[[ Stored data, beginning ]]

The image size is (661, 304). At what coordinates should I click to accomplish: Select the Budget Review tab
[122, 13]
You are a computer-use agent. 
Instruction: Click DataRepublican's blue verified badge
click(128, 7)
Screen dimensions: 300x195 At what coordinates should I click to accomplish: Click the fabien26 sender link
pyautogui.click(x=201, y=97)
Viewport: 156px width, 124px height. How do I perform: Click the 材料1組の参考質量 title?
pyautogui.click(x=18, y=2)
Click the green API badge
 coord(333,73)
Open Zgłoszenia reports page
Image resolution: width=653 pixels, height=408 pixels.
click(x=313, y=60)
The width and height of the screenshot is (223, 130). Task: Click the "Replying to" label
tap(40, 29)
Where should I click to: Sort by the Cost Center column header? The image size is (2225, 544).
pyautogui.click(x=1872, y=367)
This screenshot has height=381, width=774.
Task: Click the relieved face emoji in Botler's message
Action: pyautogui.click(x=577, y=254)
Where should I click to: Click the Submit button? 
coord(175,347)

[[ Stored data, end ]]
[[ Stored data, beginning ]]

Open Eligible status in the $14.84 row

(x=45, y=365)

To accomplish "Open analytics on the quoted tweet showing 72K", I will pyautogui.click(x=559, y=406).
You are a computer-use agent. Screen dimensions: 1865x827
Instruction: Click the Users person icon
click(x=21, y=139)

[[ Stored data, end ]]
[[ Stored data, beginning ]]

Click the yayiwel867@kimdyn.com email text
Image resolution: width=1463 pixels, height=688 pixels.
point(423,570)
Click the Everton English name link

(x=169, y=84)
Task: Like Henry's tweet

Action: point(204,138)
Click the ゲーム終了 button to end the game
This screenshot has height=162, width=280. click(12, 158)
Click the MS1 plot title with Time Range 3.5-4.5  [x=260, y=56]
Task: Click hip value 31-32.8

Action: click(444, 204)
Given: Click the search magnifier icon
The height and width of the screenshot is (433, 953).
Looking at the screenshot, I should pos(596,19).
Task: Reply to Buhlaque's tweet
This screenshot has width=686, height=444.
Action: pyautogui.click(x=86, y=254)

[[ Stored data, end ]]

▸ **Directions**:
Looking at the listing above, which lines hold "computer"? Copy every such line.

▸ **Task answer**:
You are a computer-use agent. 
You are a computer-use agent. Screen dimensions: 1865x827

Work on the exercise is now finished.